◆ **THE TASK**:
Answer these questions from the post on cookies and behavioral advertising:
(a) What term does the post use for an ad that is relevant to the content of the page on which it is shown?
(b) What does an ad network do the first time a user goes to a page that it serves?
(c) What did early browsers often do before accepting cookies?

◆ **PASSAGE PROVIDED**:
<<<<
Understanding The Web Security Model (Outtake): Cookies and Behavioral Advertising
Posted by ekr on 13 Mar 2022
Ad Networks #
Most advertising on the Web is done by ad networks. It's of course technically possible to just sell ads on your own site, but for obvious reasons this doesn't really work unless you're a big prestige site like Google, Facebook, or the New York Times. Instead, the typical thing to do is for the publisher to work with some third party ad provider who places ads on a lot of different sites.
The technical details of the system are unbelievably complicated. It's traditional at this point to show the baffling diagram below, called the "LUMAscape", which maps out the various entities in the ad ecosystem. However, at the level we need to be concerned with, matters are fairly simple.
In order to show advertising from a given ad network, the publisher embeds an element on their site with content of the element being loaded off of the ad network's server. When the user visits the publisher's site the browser automatically loads the content from the ad network, which invisibly decides what ad to show. Recall that there's no rule that the content at a given URL has to remain constant, so the server can dynamically select the specific ad based on any information it has.
Determining Context #
The question then becomes what ad the network should show. You could obviously show the same ad everywhere, but that's not going to do a very good job of showing interesting ads. The next most interesting thing is to show what's called a "contextual" ad, which is to say an ad that is relevant to the content of the page on which it is being shown. For instance, if you were on Runner's World you might get an ad for running shoes.
However, a lot (most?) of Web advertising isn't contextual but rather "behavioral". What this means is that it's not just based on the page the user is currently is on but based on their previous behavior. That behavior is measured using cookies.
Behavioral Tracking with Cookies #
If the advertising network has contracts with multiple publishers this allows them to observe the user's behavior across those publishers. The first time that the user goes to a page served by a given ad network, that ad network sets a cookie. From then on, they get to see every site that the user goes to and can link them all up using the cookie. Based on that information, they can build up a profile of the user's behavior and use that to decide which ads to show (recall that the server can serve any image it wants, regardless of the URL). The diagram below shows an example of this process.
The user first
sneakers.example, which embeds an image from
the advertiser's site. The advertiser only knows that the
user is on
sneakers.com but nothing about the user
so it serves a contextual ad for sneakers. However, when
it returns the ad it sends a cookie. Later, the user
recycling.example, which also embeds an image
from the same advertiser. This time, when the user
visits the advertiser, it sends the cookie, so the
advertiser knows that (1) the user was on
before and (2) they are on
so it shows the user an ad suitable for both interests:
You can also use this seem basic technique for what's called retargeting. Suppose you go to a site and look at some product. If the ad network has a presence on the site (this can be an invisible element) then they can record this event and use it to target ads specifically at people interested in that product.
The Bigger Picture #
At the time cookies were first introduced, people did understand that there were privacy implications. However, a lot of the attention focused on first party tracking (i.e., of your behavior on a single site). The original cookie RFC has a fairly extensive discussion of privacy, but the section that most clearly addresses the third party context is kind of confusing and seems almost to be discussing what is now called cookie syncing:
A user agent should make every attempt to prevent the sharing of session information between hosts that are in different domains. Embedded or inlined objects may cause particularly severe privacy problems if they can be used to share cookies between disparate hosts. For example, a malicious server could embed cookie information for host a.com in a URI for a CGI on host b.com. User agent implementors are strongly encouraged to prevent this sort of exchange whenever possible.
My sense is that people were sort of aware of the problem but just didn't anticipate the scale of tracking that would eventually result. It's also worth noting that early browsers would often prompt users before accepting cookies, thus making this kind of tracking more difficult. Eventually, of course, every site wanted to set a zillion cookies and the permission prompts got too annoying so they were removed, only to be replaced years later by the arguably even more annoying GDPR cookie consent dialogs.
This is a theme we'll be seeing throughout this series: a lot of the early Web features were designed to solve specific problems and without much of understanding of the broader implications. It took years for the security and privacy community to catch up and develop a more comprehensive understanding of the security of the Web platform, and, as with advertising, we're still dealing with the implications of those original choices.
Technically, this third party is called a supply-side platform (SSP). There are also demand-side platforms (DSP)s which serve the advertisers, plus a bunch of other stuff. ↩︎
>>>>
◆ **INFORMATION SUPPLIED**:
<<<<
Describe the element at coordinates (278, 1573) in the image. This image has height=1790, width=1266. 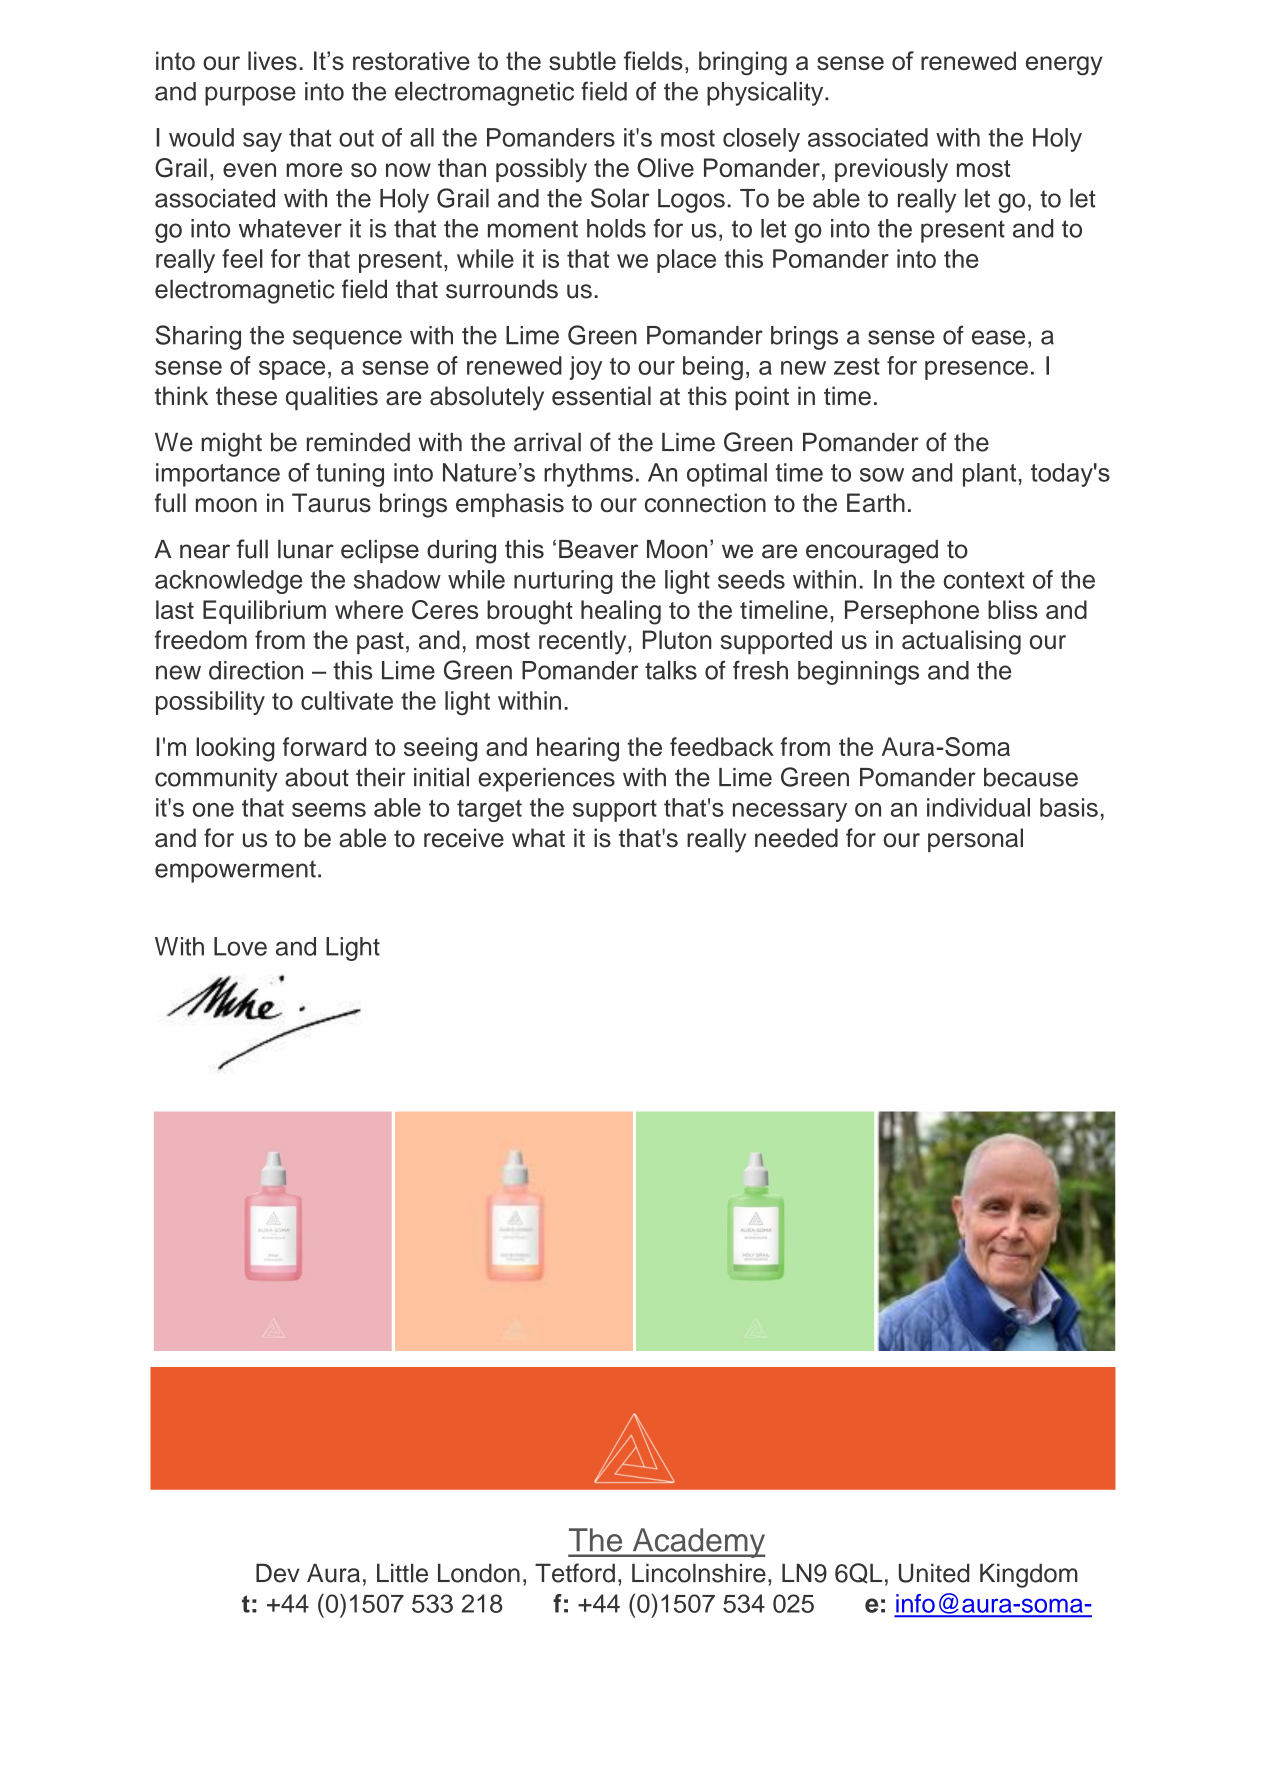
I see `Dev` at that location.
>>>>
◆ **CORRECT OUTPUT**:
(a) A "contextual" ad.
(b) It sets a cookie.
(c) They prompted users.